**Set problem**
Transcribe each of the following items exactly as it appears, line for line.
○ ○ ○
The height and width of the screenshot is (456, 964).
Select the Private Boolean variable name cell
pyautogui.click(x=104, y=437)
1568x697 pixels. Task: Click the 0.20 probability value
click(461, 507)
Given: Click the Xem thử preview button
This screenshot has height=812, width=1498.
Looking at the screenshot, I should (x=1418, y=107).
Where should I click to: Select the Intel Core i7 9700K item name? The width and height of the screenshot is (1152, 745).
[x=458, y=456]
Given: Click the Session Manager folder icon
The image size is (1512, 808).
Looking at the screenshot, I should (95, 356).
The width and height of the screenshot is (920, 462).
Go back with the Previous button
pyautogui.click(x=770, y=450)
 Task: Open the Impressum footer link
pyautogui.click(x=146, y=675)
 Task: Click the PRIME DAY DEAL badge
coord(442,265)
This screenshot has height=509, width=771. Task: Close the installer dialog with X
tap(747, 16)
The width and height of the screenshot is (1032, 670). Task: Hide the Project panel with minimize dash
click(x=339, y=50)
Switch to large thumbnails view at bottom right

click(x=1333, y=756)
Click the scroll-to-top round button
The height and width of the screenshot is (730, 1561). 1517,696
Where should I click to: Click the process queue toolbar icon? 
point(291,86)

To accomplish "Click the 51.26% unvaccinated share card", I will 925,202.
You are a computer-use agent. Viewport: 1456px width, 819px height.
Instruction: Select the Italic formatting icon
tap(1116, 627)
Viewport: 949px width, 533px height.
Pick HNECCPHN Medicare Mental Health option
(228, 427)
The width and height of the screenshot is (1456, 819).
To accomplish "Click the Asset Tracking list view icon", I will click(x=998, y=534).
○ ○ ○
**Expected answer**
The height and width of the screenshot is (456, 964).
Select the Private Boolean variable name cell
pyautogui.click(x=104, y=437)
1568x697 pixels. Task: Click the 0.20 probability value
click(461, 507)
Given: Click the Xem thử preview button
This screenshot has height=812, width=1498.
Looking at the screenshot, I should (x=1418, y=107).
Where should I click to: Select the Intel Core i7 9700K item name? The width and height of the screenshot is (1152, 745).
[x=458, y=456]
Given: Click the Session Manager folder icon
The image size is (1512, 808).
Looking at the screenshot, I should (95, 356).
The width and height of the screenshot is (920, 462).
Go back with the Previous button
pyautogui.click(x=770, y=450)
 Task: Open the Impressum footer link
pyautogui.click(x=146, y=675)
 Task: Click the PRIME DAY DEAL badge
coord(442,265)
This screenshot has height=509, width=771. Task: Close the installer dialog with X
tap(747, 16)
The width and height of the screenshot is (1032, 670). Task: Hide the Project panel with minimize dash
click(x=339, y=50)
Switch to large thumbnails view at bottom right

click(x=1333, y=756)
Click the scroll-to-top round button
The height and width of the screenshot is (730, 1561). 1517,696
Where should I click to: Click the process queue toolbar icon? 
point(291,86)

To accomplish "Click the 51.26% unvaccinated share card", I will 925,202.
You are a computer-use agent. Viewport: 1456px width, 819px height.
Instruction: Select the Italic formatting icon
tap(1116, 627)
Viewport: 949px width, 533px height.
Pick HNECCPHN Medicare Mental Health option
(228, 427)
The width and height of the screenshot is (1456, 819).
To accomplish "Click the Asset Tracking list view icon", I will click(x=998, y=534).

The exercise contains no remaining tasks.